▶ **Dataset records**
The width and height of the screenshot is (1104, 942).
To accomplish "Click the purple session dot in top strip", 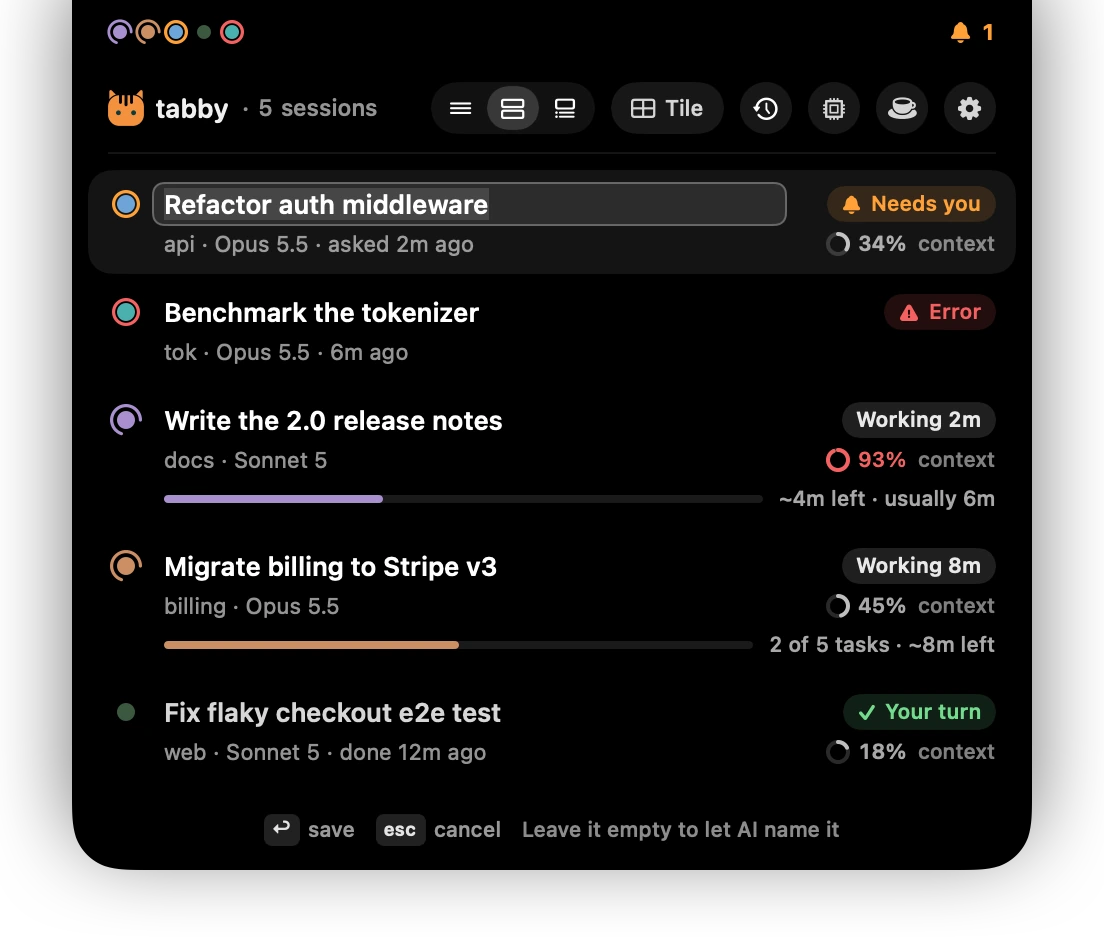I will pos(119,32).
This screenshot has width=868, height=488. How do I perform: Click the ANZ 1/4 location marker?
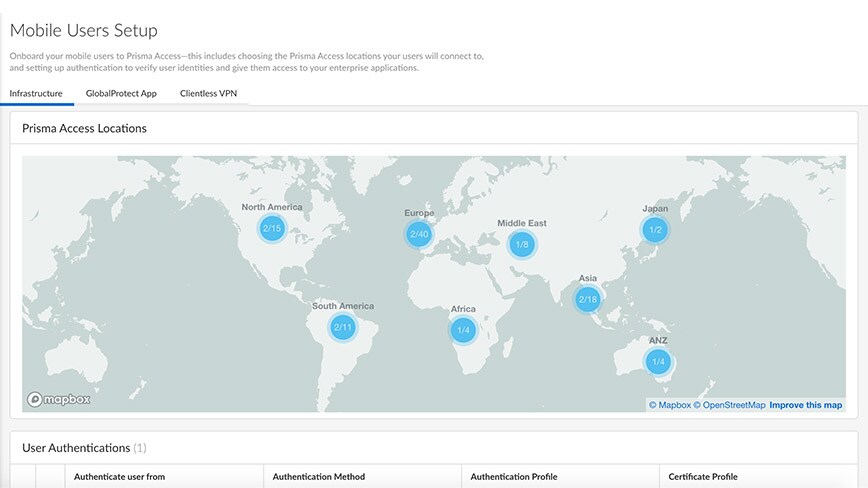coord(657,361)
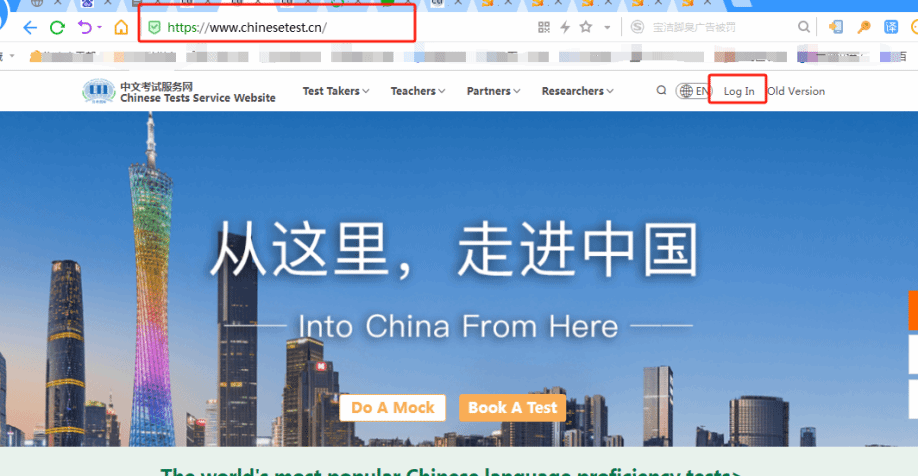Click the green security shield in address bar
This screenshot has width=918, height=476.
[x=154, y=27]
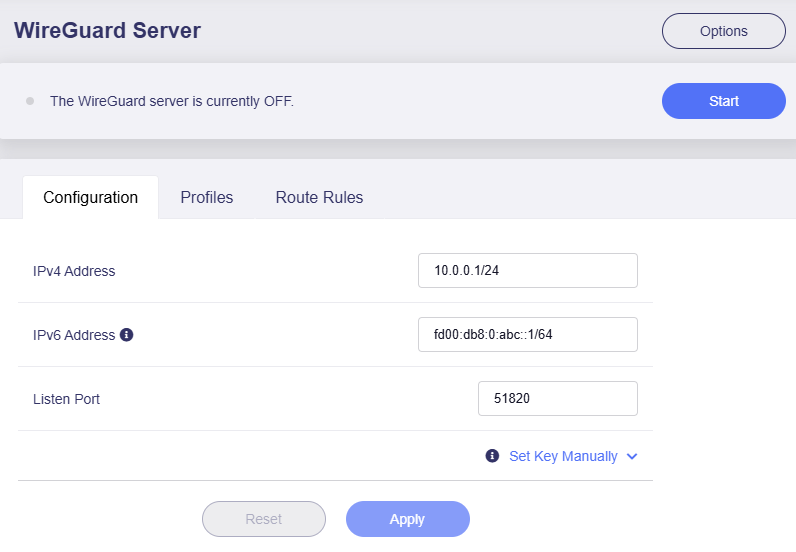Image resolution: width=796 pixels, height=552 pixels.
Task: Click the Reset button
Action: click(264, 519)
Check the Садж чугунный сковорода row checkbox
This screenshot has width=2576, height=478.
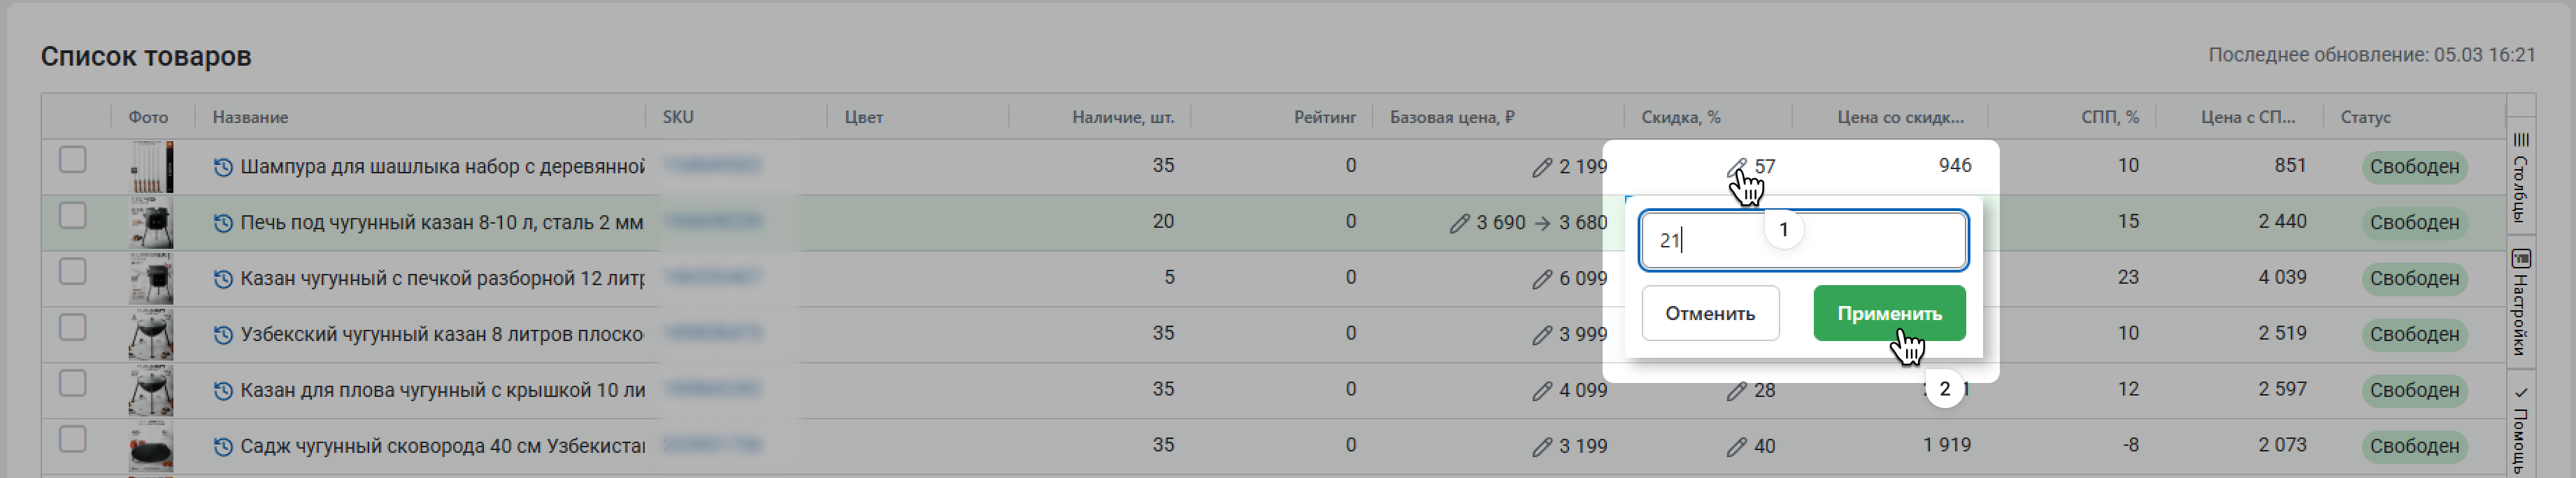click(72, 439)
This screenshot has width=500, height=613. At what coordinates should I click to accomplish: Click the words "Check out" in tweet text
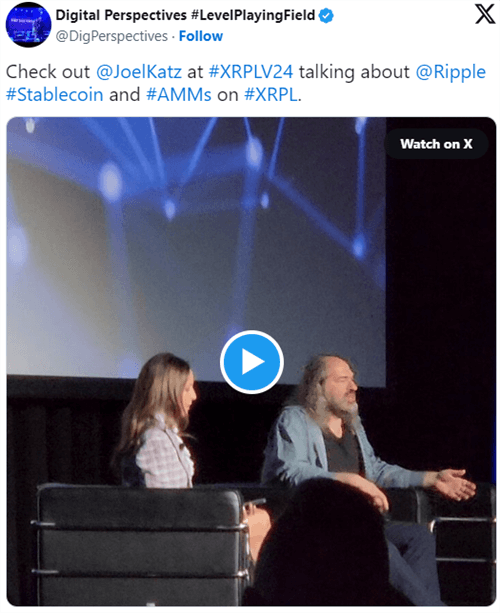(48, 72)
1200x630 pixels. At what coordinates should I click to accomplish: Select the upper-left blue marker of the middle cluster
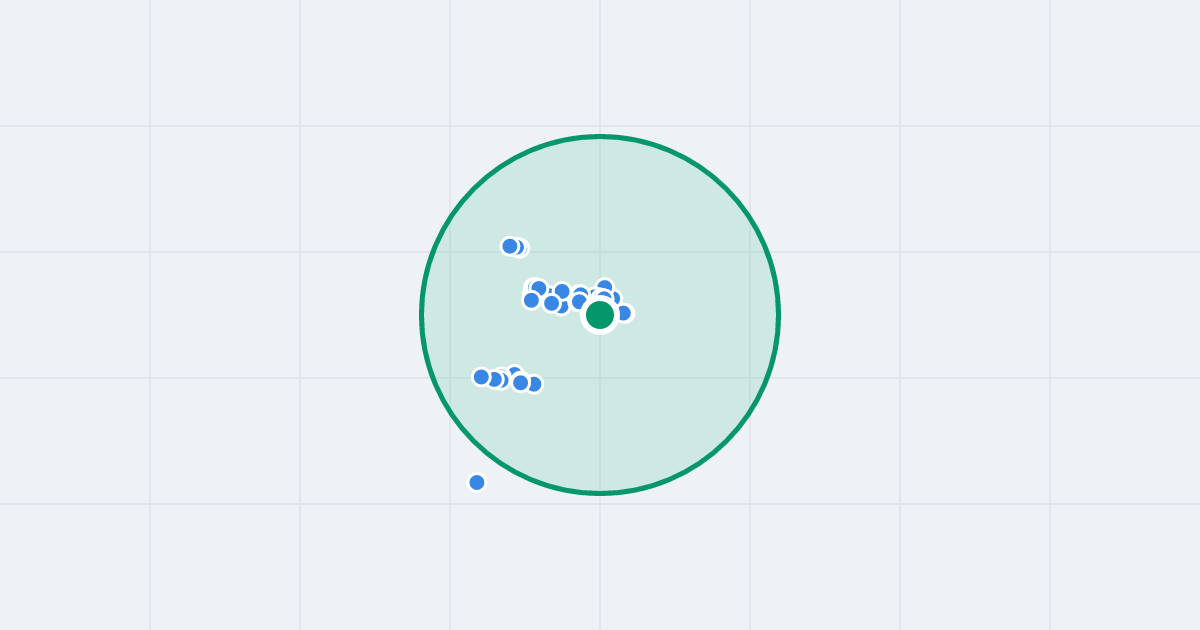coord(539,288)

▶ **Task statement**
Write out the lines of the listing from the one that holds "1200x630 pixels. At" to the very last line, both included, exactly as they appear and without any pictures.

▶ **Output below**
1200x630 pixels. At what coordinates should I click to accomplish: Select the upper-left blue marker of the middle cluster
coord(539,288)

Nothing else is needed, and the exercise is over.